**ASSIGNMENT**
Give back the whole listing below exactly.

**TASK MATERIAL**
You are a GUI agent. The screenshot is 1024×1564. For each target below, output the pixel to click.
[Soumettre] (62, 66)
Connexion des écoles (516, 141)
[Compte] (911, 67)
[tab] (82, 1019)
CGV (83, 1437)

**OUTPUT OF THE TASK**
You are a GUI agent. The screenshot is 1024×1564. For each target below, output the pixel to click.
[Soumettre] (62, 66)
Connexion des écoles (516, 141)
[Compte] (911, 67)
[tab] (82, 1019)
CGV (83, 1437)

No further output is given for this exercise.